** INPUT follows **
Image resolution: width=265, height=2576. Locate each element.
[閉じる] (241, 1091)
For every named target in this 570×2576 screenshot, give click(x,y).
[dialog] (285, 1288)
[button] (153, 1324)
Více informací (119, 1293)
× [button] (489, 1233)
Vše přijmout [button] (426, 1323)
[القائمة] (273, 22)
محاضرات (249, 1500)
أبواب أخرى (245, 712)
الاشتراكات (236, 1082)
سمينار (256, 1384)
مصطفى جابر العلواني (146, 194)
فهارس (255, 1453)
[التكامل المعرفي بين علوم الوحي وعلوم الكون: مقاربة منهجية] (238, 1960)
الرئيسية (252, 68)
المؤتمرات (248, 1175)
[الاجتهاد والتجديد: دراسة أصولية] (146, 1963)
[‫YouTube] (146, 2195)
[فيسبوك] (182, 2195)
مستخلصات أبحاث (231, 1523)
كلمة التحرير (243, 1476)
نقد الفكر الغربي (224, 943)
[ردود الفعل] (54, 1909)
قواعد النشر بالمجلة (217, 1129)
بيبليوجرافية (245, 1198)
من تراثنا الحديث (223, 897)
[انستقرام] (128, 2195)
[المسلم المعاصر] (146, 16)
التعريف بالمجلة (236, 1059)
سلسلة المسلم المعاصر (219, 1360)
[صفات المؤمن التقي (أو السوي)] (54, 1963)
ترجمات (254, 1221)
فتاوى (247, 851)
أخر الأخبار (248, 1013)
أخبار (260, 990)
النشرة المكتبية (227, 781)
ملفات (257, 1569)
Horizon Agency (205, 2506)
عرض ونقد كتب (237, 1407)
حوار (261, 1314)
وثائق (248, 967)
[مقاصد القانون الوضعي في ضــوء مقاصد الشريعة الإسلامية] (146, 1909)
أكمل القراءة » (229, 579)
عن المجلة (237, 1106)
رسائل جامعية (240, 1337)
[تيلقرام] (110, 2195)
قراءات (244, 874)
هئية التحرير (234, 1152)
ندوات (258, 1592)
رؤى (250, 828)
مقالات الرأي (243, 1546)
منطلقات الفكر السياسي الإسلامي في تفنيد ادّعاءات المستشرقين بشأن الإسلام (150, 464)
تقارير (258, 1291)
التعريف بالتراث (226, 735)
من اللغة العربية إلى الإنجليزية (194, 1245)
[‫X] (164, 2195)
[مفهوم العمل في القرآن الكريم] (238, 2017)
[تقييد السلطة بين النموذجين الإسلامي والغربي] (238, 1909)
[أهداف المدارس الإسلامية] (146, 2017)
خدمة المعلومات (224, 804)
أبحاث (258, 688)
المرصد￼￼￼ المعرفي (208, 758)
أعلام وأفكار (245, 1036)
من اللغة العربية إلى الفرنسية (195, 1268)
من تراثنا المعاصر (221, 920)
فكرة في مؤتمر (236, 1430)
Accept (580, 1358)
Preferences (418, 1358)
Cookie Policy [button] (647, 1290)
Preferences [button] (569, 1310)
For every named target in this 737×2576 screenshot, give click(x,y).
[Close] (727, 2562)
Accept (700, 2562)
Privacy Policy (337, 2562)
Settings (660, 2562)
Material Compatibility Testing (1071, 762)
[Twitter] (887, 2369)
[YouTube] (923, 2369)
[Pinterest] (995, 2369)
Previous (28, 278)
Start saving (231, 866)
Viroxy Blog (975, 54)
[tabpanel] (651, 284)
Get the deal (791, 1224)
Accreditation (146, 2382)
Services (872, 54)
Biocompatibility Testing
** End of INPUT **
Your task is to write out, exactly, the line that holds "Previous (28, 278)" and every line after it until the records end.

TASK RESULT
Previous (28, 278)
Start saving (231, 866)
Viroxy Blog (975, 54)
[tabpanel] (651, 284)
Get the deal (791, 1224)
Accreditation (146, 2382)
Services (872, 54)
Biocompatibility Testing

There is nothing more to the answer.